そのため、動きの見込めるカテゴリーを見極めて参入する必要性があるとともに、競争戦略が重要となる。
A-Stageは、国内大手メーカーとの競争を避け、国内大手メーカーと比べてブランド力の劣る海外大手メーカーや国内準大手メーカーを競争相手に選んでいる。
また、国内大手メーカーが単価を高く設定できる家族世帯向けの高機能製品に注力しているなか、A-Stageは今後も増加が見込まれる単身世帯向けを中心に製品を展開している。


家電量販店における白物家電の販売が堅調に推移しているとみられるなか、特にキッチン家電においては、インテリアと調和したカラー、外形等のデザイン性で選ばれる傾向が表れているためか、家電量販店の店頭では製品のバリエーションが増えており、A-Stageもデザイン性を重視した製品を投入している。
A-Stageは市場規模8千億円超(A-Stage調べ)とみられるキッチン家電に引き続き注力していくほか、市場規模4千億円程度(同)とみられる美容家電への参入も検討している。


さらに、今後は宿泊施設や飲食店等を含む業務用の販路開拓を進めるとともに、ショップブランドとしての供給も拡大していくこととしている。
これらにより、A-Stageは2022年3月まで年平均成長率25%での売上高の成長を目指している。


(2) 今後の成長における課題
A-Stageの現在の事業規模や買収以前の成長率からすれば、2022年3月まで年率25%成長を実現することは可能な範囲と思われるが、そのためにはシェアを高めて競争に勝ち残っていく必要がある。
売上げを積み上げるには、既存製品の販売先を拡げるだけでなく、競争力のある新製品を投入し続けるとともに、新製品が売上げを確実に上げて、競合に取り返されることなく定番化されなければならない。
そのためには、ロイヤルカスタマーを作っていくこと、すなわち、事業構造改革の1つに掲げているブランド構築が重要となる。
ロイヤルカスタマーを作っていくためには、顧客の購買動向を知る必要があり、自社ECサイトによる直販の強化も求められる。
同社はA-Stageの自社ECサイト強化の必要性を認識しており、新たにA-Stageのオリジナルサイトを構築することも検討している。
また、ブランド構築においては、製品それ自体の購入時点や使用中の満足感だけでなく、少なくとも競合メーカーと同等以下の不良率に抑える品質管理が重要となることから、統合効果として品質管理体制が一層強化されるよう期待したい。

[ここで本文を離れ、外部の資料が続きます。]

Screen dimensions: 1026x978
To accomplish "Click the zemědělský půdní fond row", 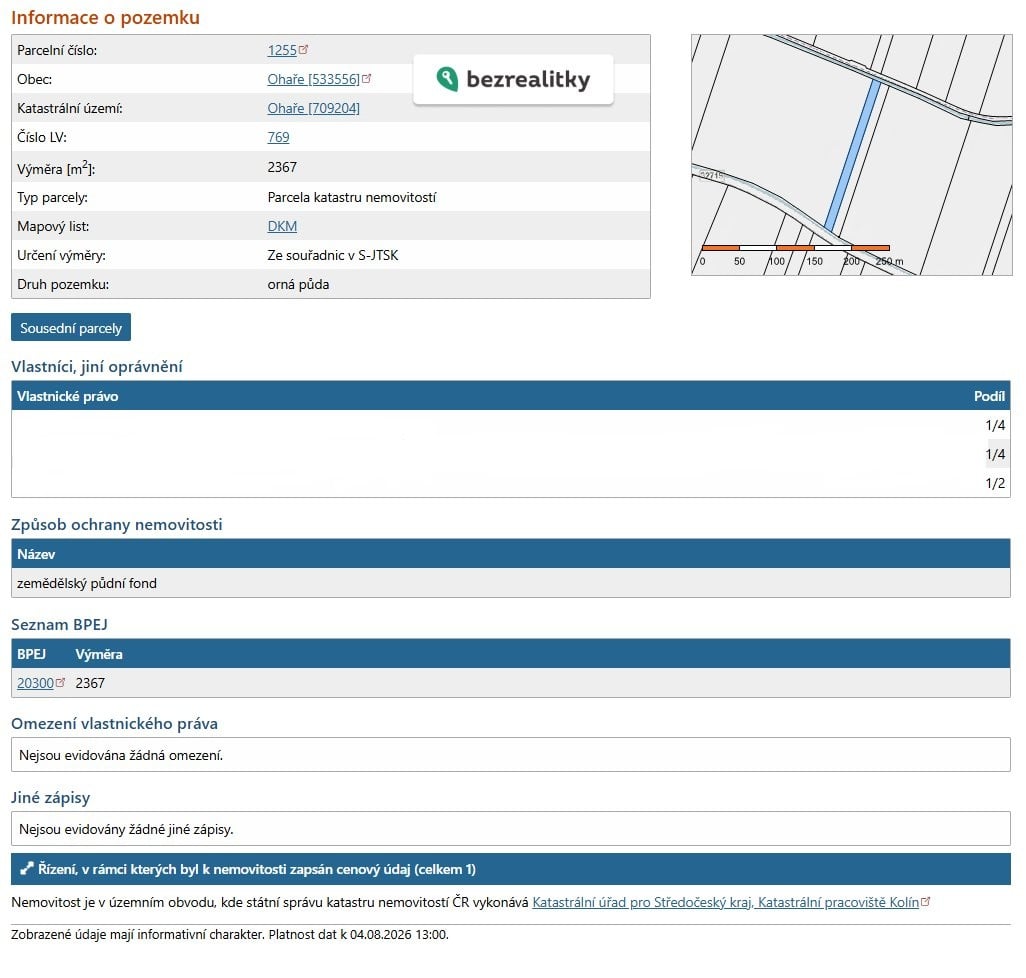I will click(511, 583).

A-Stageの競争上の強みは、参入する市場や製品を見極める目利き力、製品を差別化するセンスと、調達先や販売先からの信用にあるものとみられる。
特に販売先からは、デザインを含めて競合製品にはない製品の提案力と、対応の迅速さや柔軟性が評価されて導入につながっているとのことである。
これらの強みはいずれも属人性が高いと言えるため、事業規模の拡大に応じて新たな社員を増やしていったのでは、現社員と同等以上の能力を持った人材を確保し続けることが難しくなり、業務品質の低下を招く可能性がある。
業務品質の低下により大きなミスが1つ起きれば、不良在庫を多く抱えたり、品質不良を発生させるなどして、業績面においてダメージを受けることになりかねない。
その意味においても、同社とA-Stageが各々で部分最適な体制を構築していくのではなく、同社の人員や経験・ノウハウを含む有形無形の経営資源を有効活用して、いかにシナジーを実現していくかが重要となるだろう。